One estate reported facing the prospect of having to probe 12,000 individual points.
The SGA has not minced words. They accuse the government and its advisers of ignoring “centuries of practitioner knowledge” and treating their expert input “disdainfully” as detailed in their official response. The new rules, they argue, will take vast areas of land out of active management. “The Government is making it harder and harder to do controlled burning, which is proven to help mitigate against wildfire, and this is happening more and more,” said gamekeeper Harris Meekham. Gamekeeper Ed Jaundrell issued a chilling warning: “Sadly, I think it might take someone to lose their life before Government listens.”
This is where the prospect of a severe summer heatwave, as we are now experiencing, becomes a critical factor in this dispute. Gamekeepers have long been a first line of defence against wildfires in Scotland. They possess the local knowledge, specialist equipment, and manpower to respond rapidly.
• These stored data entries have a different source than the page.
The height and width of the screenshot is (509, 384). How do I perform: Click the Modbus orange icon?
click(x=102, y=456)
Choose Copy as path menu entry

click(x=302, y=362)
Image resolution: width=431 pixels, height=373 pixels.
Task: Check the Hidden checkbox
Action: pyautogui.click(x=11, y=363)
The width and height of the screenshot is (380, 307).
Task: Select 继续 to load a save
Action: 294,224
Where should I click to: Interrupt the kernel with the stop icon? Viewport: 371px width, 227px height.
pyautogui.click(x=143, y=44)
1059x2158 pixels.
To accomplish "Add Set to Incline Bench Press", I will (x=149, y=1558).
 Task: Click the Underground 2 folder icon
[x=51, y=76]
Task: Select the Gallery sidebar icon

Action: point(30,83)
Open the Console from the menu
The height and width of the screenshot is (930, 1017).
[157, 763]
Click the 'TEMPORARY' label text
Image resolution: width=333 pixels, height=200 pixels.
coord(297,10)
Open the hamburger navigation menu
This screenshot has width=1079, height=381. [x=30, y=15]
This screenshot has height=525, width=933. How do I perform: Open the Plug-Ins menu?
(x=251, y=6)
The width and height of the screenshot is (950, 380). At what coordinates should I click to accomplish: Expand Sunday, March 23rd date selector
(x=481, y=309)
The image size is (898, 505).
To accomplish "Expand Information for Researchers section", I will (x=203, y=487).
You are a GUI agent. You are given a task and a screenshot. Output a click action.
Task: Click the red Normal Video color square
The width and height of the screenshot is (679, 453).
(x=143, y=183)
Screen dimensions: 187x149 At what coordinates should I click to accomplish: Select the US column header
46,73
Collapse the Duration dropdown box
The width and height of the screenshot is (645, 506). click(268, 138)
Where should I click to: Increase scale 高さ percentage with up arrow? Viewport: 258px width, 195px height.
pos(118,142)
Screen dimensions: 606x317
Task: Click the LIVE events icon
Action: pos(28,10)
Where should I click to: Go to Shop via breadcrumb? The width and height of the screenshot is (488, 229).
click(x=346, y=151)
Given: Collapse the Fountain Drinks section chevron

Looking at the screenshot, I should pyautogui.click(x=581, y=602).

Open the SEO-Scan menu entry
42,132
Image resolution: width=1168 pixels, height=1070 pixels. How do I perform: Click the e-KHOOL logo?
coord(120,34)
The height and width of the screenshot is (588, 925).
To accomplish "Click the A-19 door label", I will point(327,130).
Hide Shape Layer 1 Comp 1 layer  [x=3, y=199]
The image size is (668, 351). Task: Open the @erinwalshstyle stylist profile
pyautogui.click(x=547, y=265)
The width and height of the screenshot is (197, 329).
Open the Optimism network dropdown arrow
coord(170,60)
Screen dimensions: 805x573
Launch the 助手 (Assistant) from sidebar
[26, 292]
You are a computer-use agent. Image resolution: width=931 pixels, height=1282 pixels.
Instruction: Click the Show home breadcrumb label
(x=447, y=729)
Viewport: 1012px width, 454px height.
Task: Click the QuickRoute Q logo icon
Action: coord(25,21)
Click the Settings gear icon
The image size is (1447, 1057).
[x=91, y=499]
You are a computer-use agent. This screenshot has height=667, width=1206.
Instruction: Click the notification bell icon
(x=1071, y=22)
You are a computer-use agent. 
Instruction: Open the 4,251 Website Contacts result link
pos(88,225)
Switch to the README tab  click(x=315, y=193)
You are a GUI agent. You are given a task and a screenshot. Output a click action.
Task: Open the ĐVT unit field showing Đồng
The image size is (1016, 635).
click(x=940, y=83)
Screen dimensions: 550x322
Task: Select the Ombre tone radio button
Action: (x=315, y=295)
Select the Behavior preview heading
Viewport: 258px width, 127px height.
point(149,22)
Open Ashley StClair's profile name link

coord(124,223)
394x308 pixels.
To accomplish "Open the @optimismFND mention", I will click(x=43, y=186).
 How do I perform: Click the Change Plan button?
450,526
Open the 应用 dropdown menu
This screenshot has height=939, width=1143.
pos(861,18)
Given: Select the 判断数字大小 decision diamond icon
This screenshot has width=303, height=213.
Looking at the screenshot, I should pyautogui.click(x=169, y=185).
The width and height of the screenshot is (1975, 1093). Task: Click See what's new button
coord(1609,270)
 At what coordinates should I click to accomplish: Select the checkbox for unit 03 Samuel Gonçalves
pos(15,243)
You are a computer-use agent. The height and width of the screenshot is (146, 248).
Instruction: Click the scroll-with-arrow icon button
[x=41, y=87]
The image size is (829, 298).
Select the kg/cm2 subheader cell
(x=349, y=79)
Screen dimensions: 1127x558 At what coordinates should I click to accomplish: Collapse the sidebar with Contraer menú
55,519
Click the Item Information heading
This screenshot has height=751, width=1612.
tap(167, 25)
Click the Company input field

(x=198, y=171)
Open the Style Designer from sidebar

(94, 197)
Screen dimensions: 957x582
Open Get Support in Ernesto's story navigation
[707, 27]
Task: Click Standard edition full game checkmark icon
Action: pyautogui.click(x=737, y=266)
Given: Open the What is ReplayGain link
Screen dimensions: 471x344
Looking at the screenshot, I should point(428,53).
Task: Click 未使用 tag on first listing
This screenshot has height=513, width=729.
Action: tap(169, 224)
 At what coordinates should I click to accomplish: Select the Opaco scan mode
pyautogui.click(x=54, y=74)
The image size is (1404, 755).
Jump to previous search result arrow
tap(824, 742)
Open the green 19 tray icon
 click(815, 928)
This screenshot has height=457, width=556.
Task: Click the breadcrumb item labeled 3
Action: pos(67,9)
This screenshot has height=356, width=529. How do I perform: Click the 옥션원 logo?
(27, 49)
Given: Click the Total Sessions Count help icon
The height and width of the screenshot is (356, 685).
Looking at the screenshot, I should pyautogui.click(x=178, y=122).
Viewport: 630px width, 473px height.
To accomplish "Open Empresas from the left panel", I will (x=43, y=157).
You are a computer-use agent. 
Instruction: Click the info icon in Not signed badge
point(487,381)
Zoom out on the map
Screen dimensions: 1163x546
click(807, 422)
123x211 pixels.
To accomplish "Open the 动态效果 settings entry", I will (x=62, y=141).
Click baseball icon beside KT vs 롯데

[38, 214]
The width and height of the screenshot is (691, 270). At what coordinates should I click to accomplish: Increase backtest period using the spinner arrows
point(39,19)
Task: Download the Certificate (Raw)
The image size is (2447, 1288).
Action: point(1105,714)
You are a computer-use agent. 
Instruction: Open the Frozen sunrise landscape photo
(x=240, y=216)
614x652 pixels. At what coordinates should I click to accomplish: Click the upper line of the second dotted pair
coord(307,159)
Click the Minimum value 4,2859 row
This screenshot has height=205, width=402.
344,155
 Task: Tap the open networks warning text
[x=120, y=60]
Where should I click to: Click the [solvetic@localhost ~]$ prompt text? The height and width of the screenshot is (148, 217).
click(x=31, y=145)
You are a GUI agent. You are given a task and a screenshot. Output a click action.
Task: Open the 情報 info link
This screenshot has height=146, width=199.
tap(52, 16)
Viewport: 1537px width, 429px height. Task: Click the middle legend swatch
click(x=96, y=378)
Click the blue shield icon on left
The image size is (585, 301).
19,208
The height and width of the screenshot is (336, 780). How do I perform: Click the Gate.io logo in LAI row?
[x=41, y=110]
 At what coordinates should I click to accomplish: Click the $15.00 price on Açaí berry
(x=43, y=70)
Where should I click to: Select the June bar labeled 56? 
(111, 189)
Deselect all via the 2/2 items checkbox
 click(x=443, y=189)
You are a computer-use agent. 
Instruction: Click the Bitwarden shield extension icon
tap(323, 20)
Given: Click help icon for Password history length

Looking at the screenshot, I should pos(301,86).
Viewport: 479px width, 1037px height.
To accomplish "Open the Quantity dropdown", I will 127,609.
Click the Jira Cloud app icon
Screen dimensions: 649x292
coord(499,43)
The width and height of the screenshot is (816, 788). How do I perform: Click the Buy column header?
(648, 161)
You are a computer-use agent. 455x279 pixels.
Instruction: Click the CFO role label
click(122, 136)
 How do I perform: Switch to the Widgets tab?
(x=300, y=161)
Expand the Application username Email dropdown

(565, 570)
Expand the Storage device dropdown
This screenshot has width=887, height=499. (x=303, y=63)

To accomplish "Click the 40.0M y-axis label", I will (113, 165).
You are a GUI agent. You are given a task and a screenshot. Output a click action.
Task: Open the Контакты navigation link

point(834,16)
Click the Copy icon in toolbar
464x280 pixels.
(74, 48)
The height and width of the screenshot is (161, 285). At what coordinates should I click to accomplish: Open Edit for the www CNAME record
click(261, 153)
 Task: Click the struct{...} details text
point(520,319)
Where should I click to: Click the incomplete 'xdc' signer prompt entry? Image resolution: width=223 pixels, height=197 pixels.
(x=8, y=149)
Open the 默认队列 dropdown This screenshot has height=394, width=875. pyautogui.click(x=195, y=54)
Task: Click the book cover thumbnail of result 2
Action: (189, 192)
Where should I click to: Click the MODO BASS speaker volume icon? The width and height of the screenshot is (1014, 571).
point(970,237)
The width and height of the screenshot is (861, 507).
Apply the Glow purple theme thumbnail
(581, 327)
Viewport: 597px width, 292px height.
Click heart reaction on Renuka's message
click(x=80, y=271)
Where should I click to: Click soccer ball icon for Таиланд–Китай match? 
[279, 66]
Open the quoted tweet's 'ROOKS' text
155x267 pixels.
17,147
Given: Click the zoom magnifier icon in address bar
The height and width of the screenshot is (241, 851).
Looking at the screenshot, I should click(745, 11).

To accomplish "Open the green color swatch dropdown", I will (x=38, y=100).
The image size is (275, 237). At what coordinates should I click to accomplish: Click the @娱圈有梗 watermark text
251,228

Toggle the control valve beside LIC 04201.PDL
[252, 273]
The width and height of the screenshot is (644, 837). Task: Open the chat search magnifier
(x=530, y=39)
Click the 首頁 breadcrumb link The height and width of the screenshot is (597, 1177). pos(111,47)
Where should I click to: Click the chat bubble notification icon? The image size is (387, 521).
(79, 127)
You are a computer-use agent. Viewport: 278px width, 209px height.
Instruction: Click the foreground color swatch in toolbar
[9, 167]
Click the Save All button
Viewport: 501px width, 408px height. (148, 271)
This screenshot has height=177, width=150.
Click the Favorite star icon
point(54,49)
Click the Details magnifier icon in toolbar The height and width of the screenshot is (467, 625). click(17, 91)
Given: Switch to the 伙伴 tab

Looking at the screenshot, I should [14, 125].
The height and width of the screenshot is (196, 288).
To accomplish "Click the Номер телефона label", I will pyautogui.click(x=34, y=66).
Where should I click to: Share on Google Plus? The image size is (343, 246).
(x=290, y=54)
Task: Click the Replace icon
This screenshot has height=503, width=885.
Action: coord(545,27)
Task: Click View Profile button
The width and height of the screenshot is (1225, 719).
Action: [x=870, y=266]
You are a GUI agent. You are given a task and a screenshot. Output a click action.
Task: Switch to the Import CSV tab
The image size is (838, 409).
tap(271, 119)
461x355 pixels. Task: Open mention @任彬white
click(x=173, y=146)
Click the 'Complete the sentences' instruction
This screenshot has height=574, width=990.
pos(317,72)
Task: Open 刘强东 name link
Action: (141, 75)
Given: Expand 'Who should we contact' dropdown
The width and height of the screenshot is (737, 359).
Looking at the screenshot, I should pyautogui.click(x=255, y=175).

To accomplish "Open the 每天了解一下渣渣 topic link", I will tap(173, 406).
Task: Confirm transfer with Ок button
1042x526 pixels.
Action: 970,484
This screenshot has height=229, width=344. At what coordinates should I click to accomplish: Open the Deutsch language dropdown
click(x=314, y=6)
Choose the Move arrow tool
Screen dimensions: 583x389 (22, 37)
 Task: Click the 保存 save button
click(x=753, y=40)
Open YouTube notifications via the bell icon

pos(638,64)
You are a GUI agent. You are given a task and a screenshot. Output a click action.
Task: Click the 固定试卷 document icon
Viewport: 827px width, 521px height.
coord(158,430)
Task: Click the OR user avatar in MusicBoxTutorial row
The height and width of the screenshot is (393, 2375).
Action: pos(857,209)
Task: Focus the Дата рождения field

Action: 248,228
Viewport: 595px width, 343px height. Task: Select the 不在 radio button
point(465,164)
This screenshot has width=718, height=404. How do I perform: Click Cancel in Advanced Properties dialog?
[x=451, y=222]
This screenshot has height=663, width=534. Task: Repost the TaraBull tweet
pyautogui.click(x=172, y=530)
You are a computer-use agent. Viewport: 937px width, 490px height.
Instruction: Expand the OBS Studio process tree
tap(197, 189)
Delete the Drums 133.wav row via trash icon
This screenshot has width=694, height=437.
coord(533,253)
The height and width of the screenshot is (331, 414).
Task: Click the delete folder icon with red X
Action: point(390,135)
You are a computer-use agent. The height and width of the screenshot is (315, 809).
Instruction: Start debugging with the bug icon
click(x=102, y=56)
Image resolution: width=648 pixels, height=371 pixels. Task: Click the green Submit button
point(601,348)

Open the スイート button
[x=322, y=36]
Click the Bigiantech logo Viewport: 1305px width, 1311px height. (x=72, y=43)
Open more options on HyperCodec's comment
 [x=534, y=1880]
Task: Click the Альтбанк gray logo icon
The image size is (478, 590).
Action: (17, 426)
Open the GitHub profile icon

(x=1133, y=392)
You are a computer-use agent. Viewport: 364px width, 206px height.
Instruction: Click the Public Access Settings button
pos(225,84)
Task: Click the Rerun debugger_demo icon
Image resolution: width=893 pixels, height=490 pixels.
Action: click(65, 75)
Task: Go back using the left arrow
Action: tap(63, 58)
When the record-breaking Carrbridge/Dava wildfire, the biggest in Scotland’s history, swept through the Highlands, gamekeepers were on the front line. Nearly 100 of them volunteered to help the Fire Service, deploying everything from tractors and Argocats to high-capacity water tankers to protect communities.
According to a survey by the SGA, the gamekeeping sector can mobilise between £5 million and £10 million of fire-fighting assets and over 100 trained personnel, a resource that dwarfs government investment. The SGA’s concern is that this support is conditional. “We’ve got a great relationship with Scottish Fire and Rescue Service… however, if they can’t get licences to carry out their daily work, knowledge and investment will be lost,” said Gamekeeper James Rolfe. This is the crux of the gamekeepers’ argument: their ability to act as volunteer firefighters is inextricably linked to their ability to manage the land.
The scenario presented is a perilous one. Should a severe summer heatwave strike, the uncontrolled growth of vegetation, resulting from the cessation of legal muirburn, would create a vast reservoir of fuel. Should a fire catch hold in these conditions, the gamekeepers, whose traditional methods were denied, would be less willing and, more importantly, less able to assist. In their view, the task of battling an inferno on a landscape they’ve been prevented from managing would be left to NatureScot, their “charity conservation and rewilding pals” who, they claim, have failed to develop effective mitigation strategies and would be ill-equipped to fight such a blaze.
The gamekeepers see this not as a policy based on sound science but as a thinly veiled attack on grouse shooting. “Yet again this legislation has little to do with carbon loss or wildlife issues, it’s being driven by a desire to stop grouse shooting and it’s management.” This sentiment is echoed in the SGA’s warnings that the act is not protecting nature, but destroying it. They point to the Carrbridge fire, where protected species like hen harriers and mountain hares were burned out, arguing that the restrictions will only make such tragedies more common. The SGA also points to evidence that decades of research show that well-managed muirburn can enhance carbon storage in peatlands, directly contradicting the environmental rationale for the ban.
The conflict has now entered the political arena. An amendment passed in early 2026 was a partial victory for land managers, removing the requirement to prove “no other method of vegetation control is practicable” before a licence for burning on peatland is granted. However, many of the other restrictions remain a major point of contention. The coming months, particularly a period of intense summer heat, will be the true test of whether the new Muirburn Code is a victory for conservation or the prelude to an environmental catastrophe.
Bert Burnett is a retired gamekeeper of more than fifty years’ experience.